古民家再生プロジェクト(その4) -ついに完成-

―ついに完成―

 懸案の土間空間は正面のガラスを出来るだけ大きくとって明るく開放的になった。キッチンはステンレスのシンプルなデザイン。トイレまわりへの入り口建具は美波町の山々を感じさせる緑色の黒板塗装(使い方としては日々の掃除当番を忘れないように書いておくようなイメージ)。照明は以前からの雰囲気を損なわないように、懐かしい裸電球(だけど中味はLED)。昔からあるツバメの巣に出来るだけ邪魔にならないように配慮して設置した。

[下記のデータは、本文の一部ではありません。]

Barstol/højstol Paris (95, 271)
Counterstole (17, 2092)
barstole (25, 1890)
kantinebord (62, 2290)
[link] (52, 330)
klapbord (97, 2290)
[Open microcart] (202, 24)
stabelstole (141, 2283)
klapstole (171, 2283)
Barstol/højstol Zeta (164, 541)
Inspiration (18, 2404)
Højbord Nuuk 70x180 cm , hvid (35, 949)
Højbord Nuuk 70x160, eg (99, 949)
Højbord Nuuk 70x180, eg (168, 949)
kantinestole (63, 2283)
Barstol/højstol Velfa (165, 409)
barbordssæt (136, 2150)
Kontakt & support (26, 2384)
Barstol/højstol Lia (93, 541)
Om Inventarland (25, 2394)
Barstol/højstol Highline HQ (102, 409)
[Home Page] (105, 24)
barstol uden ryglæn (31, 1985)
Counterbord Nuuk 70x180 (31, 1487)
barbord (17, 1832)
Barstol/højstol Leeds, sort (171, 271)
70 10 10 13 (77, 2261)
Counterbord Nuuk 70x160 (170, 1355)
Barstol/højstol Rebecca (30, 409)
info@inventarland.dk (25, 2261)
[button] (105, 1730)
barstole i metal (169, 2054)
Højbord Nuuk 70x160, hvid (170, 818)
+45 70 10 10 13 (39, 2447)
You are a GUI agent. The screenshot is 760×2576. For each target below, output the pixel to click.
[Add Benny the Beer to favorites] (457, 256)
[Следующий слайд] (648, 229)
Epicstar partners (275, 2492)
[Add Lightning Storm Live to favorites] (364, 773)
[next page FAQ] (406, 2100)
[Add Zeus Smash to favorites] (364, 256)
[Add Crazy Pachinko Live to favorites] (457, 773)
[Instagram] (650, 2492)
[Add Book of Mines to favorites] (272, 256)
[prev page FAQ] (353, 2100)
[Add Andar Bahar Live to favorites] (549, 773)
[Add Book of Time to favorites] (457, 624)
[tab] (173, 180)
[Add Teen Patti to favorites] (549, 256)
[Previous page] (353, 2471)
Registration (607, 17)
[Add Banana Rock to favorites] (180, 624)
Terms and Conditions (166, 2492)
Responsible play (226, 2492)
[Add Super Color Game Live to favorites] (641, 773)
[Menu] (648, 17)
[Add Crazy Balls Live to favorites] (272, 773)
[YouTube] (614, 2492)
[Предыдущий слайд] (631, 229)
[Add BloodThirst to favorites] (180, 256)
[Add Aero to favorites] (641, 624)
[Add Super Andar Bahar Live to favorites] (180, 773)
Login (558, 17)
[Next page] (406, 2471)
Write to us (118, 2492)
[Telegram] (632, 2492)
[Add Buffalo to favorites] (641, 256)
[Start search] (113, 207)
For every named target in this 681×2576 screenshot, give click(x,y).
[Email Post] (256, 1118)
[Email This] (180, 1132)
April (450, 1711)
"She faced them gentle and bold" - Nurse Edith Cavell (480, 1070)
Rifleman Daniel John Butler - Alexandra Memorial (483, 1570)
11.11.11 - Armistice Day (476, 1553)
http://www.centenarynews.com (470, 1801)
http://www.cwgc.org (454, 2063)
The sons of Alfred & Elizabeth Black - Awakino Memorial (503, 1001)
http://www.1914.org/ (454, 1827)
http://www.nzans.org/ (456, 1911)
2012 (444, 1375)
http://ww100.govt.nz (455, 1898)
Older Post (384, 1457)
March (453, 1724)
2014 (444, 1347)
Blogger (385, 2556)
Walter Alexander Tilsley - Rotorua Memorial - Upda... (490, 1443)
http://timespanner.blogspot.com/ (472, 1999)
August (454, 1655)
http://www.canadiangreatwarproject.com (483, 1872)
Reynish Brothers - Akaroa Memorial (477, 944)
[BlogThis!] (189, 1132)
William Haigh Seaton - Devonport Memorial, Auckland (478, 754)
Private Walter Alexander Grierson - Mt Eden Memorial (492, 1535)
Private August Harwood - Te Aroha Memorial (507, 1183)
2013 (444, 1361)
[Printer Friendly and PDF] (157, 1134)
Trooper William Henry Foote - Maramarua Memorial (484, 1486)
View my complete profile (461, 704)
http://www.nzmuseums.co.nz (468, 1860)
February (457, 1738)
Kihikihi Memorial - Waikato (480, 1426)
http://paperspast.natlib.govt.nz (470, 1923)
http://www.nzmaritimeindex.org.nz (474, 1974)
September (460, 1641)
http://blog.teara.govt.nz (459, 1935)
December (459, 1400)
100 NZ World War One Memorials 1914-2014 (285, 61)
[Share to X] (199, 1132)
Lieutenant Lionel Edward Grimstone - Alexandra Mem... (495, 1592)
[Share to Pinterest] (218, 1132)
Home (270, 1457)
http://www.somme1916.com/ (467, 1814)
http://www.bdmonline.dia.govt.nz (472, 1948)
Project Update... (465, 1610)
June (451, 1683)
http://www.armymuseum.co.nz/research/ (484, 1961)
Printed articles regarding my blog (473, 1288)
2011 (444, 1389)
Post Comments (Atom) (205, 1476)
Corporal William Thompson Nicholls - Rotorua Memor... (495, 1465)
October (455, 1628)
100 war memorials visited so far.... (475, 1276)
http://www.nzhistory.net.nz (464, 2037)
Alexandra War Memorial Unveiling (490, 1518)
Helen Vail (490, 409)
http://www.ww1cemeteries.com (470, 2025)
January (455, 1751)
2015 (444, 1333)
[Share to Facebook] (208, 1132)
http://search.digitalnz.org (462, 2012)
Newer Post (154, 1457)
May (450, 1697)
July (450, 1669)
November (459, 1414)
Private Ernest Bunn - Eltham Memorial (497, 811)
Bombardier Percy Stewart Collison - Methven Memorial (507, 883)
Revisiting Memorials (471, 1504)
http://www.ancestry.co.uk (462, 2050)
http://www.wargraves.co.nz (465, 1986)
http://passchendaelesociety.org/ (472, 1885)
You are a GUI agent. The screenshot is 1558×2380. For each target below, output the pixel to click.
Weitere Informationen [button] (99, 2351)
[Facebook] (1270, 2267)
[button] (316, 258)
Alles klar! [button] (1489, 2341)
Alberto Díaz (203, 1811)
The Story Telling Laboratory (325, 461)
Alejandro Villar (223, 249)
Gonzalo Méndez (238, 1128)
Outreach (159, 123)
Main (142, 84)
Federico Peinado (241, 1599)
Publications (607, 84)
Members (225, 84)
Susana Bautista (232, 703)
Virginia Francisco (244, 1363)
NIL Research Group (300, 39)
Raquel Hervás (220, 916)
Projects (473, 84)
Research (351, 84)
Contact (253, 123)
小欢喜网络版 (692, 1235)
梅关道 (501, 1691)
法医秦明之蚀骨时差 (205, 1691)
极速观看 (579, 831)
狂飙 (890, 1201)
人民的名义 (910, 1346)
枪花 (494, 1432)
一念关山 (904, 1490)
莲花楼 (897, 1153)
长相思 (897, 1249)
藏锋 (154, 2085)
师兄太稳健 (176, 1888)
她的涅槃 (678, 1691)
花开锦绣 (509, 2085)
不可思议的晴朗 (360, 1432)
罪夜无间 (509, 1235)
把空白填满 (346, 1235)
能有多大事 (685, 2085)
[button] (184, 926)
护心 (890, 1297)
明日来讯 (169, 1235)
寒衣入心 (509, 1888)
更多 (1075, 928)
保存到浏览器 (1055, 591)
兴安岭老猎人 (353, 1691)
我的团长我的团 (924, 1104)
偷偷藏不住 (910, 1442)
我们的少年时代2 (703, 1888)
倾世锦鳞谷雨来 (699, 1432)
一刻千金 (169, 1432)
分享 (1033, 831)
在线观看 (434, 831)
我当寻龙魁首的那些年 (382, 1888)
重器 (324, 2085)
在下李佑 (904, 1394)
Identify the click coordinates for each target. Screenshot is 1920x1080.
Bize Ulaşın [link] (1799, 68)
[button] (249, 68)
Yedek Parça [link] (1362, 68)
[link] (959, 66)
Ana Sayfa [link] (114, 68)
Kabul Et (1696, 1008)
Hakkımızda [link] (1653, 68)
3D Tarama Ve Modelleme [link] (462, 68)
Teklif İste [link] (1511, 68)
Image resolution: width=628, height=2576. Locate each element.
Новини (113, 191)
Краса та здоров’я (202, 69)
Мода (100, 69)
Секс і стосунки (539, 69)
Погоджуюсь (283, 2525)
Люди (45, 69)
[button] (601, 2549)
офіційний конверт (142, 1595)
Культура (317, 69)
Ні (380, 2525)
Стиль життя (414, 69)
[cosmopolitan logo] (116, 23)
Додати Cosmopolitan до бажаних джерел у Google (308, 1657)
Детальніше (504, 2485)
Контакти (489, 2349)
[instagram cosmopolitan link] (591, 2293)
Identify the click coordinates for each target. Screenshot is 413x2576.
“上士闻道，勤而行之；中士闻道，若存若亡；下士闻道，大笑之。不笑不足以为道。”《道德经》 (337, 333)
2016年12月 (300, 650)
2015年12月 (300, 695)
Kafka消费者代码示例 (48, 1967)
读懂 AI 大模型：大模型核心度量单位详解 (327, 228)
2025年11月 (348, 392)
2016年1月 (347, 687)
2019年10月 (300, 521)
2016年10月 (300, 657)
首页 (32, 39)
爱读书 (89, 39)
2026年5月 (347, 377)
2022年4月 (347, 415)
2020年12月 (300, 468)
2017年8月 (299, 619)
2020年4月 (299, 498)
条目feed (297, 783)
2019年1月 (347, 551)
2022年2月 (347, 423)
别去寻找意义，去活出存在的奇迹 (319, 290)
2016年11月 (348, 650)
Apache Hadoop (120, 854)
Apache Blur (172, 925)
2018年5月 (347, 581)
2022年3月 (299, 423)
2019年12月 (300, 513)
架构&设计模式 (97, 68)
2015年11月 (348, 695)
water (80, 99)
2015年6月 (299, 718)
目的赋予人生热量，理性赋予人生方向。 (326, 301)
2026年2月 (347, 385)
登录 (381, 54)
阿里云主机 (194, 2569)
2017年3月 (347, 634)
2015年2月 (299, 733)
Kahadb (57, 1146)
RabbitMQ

 今回のサテライトオフィスの名称は、社内コンペの結果「美雲屋」と決定した。美波町の「美」と鈴木商店の中核事業であるクラウド=「雲」を掛け合わせたものだとの事。宿題であった囲炉裏の間の「ARフスマ」には、ちょうど同時期に美波町に進出する兵頭デザインさんによる「美雲屋」ロゴを貼りつけた。ロゴは雲(クラウド)と四国の輪郭をモチーフにした秀逸なデザインで、ここにIT端末をかざして観るとさらなる面白い「シカケ」が隠されている。

 玄関先に「美雲屋」の藍染のれんが付いて、ついにプロジェクトのハード部分は完成。のれんは今回のキーパーソンであるコンサルタントの小林陽子さんのフィールドワークである「のれんプロジェクト」の一環で、美波町の活性化のシンボルとして設置されている。陽子さんは本当に多才な方で、地元との調整から始まり、庭のしつらえや空間デザインのヒント、演出のためのディスプレイの提案・実施、あげくの果てには掃除片付け、さらには川遊びのガイドから宴会部長までプロジェクト全体において大変お世話になった。ただただ感謝。

―最後に―

 今後これから情報環境がより進化するにつれて、(少なくとも情報系の企業にとっては)距離という物理的な概念はどんどん薄れていくのだろう。東京と大阪、ニューヨークと美波町、どこにいるかはさほど大きな問題でなく、いかにいい発想をし続けるか、そのための環境、人間関係はどうあるべきか、というようなことが重要なテーマになってくるのだと思う。これをきっかけにこの先美波町がどう変わっていくか、鈴木商店がどう発展していくか、5年後、10年後が楽しみなプロジェクトである。鈴木社長はじめ、今回の計画に携わった皆さん、いい機会をありがとうございました。また是非お会いしましょう!